This dataset consists of image tiles extracted from whole-slide images (WSIs) of Kinyoun-stained smears, intended for the detection of acid-fast bacteria (AFB) such as Mycobacterium tuberculosis and related species.

The obj_det_train and obj_det_test tarballs contain approximately 50k tiles intended for training an object detection model, split into training and test sets. Roughly 20% of these tiles contain annotated AFB with bounding boxes drawn by trained AFB laboratory experts. The remainder are from verified AFB-negative WSIs and contain difficult background debris and stain artifacts to create challenging negative examples for training & testing a model.
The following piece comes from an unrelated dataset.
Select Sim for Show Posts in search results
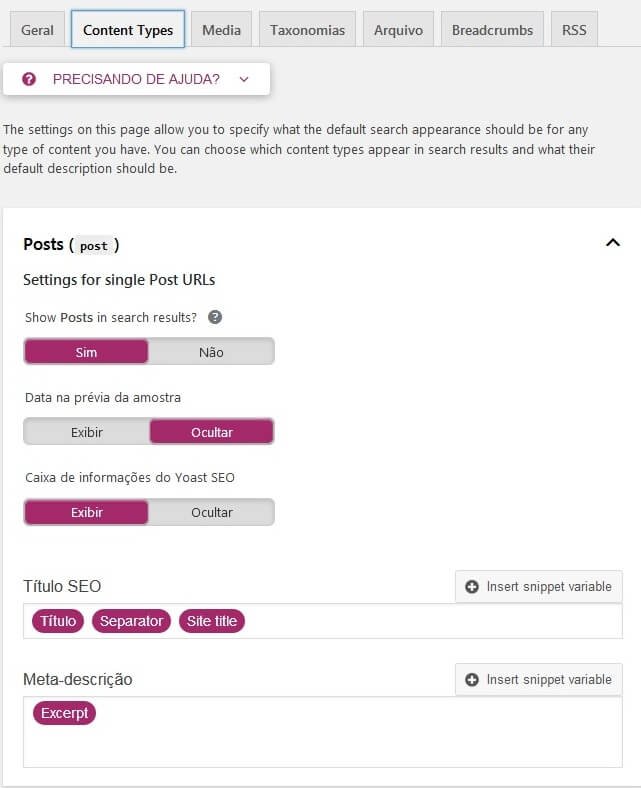The height and width of the screenshot is (788, 641). click(86, 352)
The slide_pred_val tarballs contain approximately 1.8 million unannotated tiles sampled randomly from the central 1 cm^2 of WSIs. This is intended as a validation set for making slide-level predictions aggregated from AFB object detections. Note slide_pred_val is split into chunks because of its size (~100Gb). To reassemble them after downloading, cat slide_pred_val.tar.gz.* | tar xvfz - or similar command should work on most *nix-like systems (expect this extraction to take 15 min or more, even with fast disk io). Note you'll need over 200Gb of free space to download & then combine the chunks!

More details can be found in the paper (in press, citation TBA).

Dataset Details

Dataset Description

  • Curated by: Applied AI & Bioinformatics group within the Research & Innovation unit of ARUP Labs
  • Funded by: ARUP Laboratories
  • License: CC BY-NC-SA 4.0

Dataset Sources

Uses

Direct Use

The intended use case for this dataset, described in the paper, is training and validating a model for object detection of AFB on Kinyoun-stained WSIs.

Out-of-Scope Use

For research use only, this is not intended to support clinical use!

Dataset Structure

Image and label filenames have the following pattern:

{specimen ID}_{WSI ID}_{left}_{top}_{width}_{height}.{txt or png}
  • specimen ID: refers to a unique clinical sample
  • WSI ID: refers to a unique WSI. Note that in many instances multiple WSIs correspond to the same specimen ID since the same physical glass slide was scanned multiple times on different scanners and/or at different optical magnifications
  • left/top: x/y coordinates of the upper-left corner of the tile in global pixel coordinates of the original WSI
  • width/height: width and height of the tile in pixels ON THE ORIGINAL WSI

Note that all image tiles in the dataset are 256 x 256 pixels at a physical size of 0.2878 microns per pixel (MPP). However, many of the widths/heights in the filenames are not 256. This is because the original WSIs were scanned at a variety of different optical magnifications and MPPs, and when tiles were extracted they were resized to a consistent MPP. The left/top/width/height values can be used to reconstruct the absolute position and overlap of tiles in the original WSI they were extracted from.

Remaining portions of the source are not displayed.